2. La vocación de comunión y comunicación del cuerpo se realiza paso a paso. Cada gesto tiene su razón de ser. Puede suponer un avance o un retroceso en el camino de integración. El lenguaje del cuerpo puede ser enormemente significativo y sacramental. Y concede al lenguaje de la palabra una fuerza y hondura enormes.
3. El lenguaje del amor hace próximos a los cuerpos humanos. Es un lenguaje que puede tener diversas intensidades y ser expresión de mayor o menor compromiso. Cuando el lenguaje adquiere cotas de gran intimidad y compromiso se abre al establecimiento de una forma de vida en comunión estable y en fecundidad multiforme que llamamos «matrimonio» o “esponsalidad”.
4. Hay una forma de vida –la monástica, la celibataria– en que el cuerpo prescinde del lenguaje de la intimidad. La castidad y el pudor se caracterizan por señalar una distancia, la trascendencia del otro. En este caso el cuerpo asume un lenguaje sobrio, pero en el que se resalta más el lenguaje del don que del deseo.
5. El lenguaje del cuerpo ha quedado pervertido a causa del pecado: de ahí surge la ambigüedad de sus gestos. El cuerpo, al perder su inocencia, deviene también instrumento de muerte, de predominio y hasta de violencia. Por eso, los casados padecen tribulación en la carne (1 Cor 7,28) y los célibes pueden arder. Quienes se sienten agraciados con el carisma del celibato o de la castidad (tanto esponsal como celibataria) resaltan con especial intensidad que su cuerpo ha sido rescatado por el Señor y que es para el Señor.
6. El cuerpo humano expresa en su relacionalidad con los otros la vocación del espíritu humano al amor. Hemos sido creados para amar.
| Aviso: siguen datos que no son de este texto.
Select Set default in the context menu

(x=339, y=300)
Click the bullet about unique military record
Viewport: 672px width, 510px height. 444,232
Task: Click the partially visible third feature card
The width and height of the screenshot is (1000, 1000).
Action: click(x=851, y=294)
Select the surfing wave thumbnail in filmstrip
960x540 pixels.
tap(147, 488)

Esta vocación al amor es unitaria, pero reviste varias formas: afectiva, amigable, erótica y caritativa. Según se acentúe una u otra dimensión del amor –como principio definitorio de la vida– surge una forma de vida y otra. Todas las dimensiones del amor están presentes en la vida humana; pero en el arte de amar, según la propia vocación, se incluye la capacidad de integrar en la dominante las demás dimensiones. En la actual configuración del matrimonio en Occidente, predomina como elemento definitorio, la pasión amorosa. En el celibato, como forma de vida, el amor de caridad.
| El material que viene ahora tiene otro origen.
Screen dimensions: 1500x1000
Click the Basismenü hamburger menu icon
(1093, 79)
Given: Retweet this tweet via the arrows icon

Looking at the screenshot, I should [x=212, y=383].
7. Las diferentes formas de vida cristiana no se explican únicamente como formas diferentes de vocación al amor. Existe una vocación al amor porque se ha producido antes, una experiencia de seducción de la Belleza. La teología de la Belleza nos indica que la seducción de la belleza puede configurar la existencia humana –¡seducción del Todo en el fragmento!–. La pasión amorosa es el resultado de la seducción de una belleza particular, que se torna imprescindible para la vida y la define totalmente. También se da una pasión amorosa por Dios, que se torna totalizante y que nace de la seducción de la Belleza de Dios, percibida en la paradójica pequeñez de lo humano e incluso de los pobres.
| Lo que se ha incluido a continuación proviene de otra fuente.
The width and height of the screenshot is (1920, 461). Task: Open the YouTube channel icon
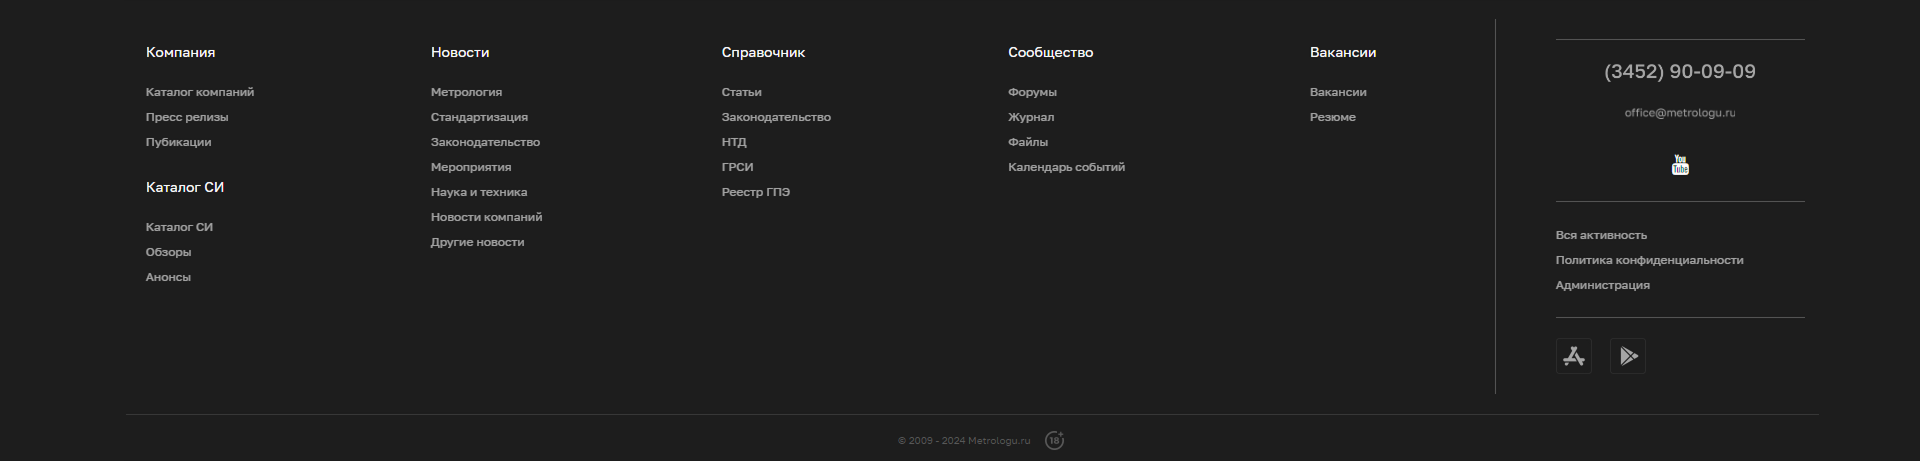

8. El principio de distinción entre la forma estable de vida en matrimonio y en celibato no está en el qué, sino en el cómo. Ambas formas de vida se realizan en el cuerpo; ambas formas de vida se realizan como vocación al amor; ambas formas de vida se despliegan desde la seducción de la belleza.
9. La castidad es aquella virtud que acepta, asume, venera al alteridad del otro, el misterio del otro, la sacralidad o santidad del cuerpo humano. Es una virtud absolutamente necesaria “para todos”.
10. No son nuestras normas culturales o grupales aquellas que dicen aquello que ha de ser y vivir el cuerpo. Es el cuerpo, en cuento misteriosa encarnación del espíritu, de la persona o de la esencia el que sorprende a la humanidad con su imprevisible apariencia, actuación y haz de relaciones. Como el cuerpo de Jesús… ¡tomad, comed, esto es mi cuerpo! O la afirmación contundente de Pablo: ¿No sabéis que vuestros cuerpos son templo del Espíritu? o aquella otra: ¡Sois el cuerpo de Cristo!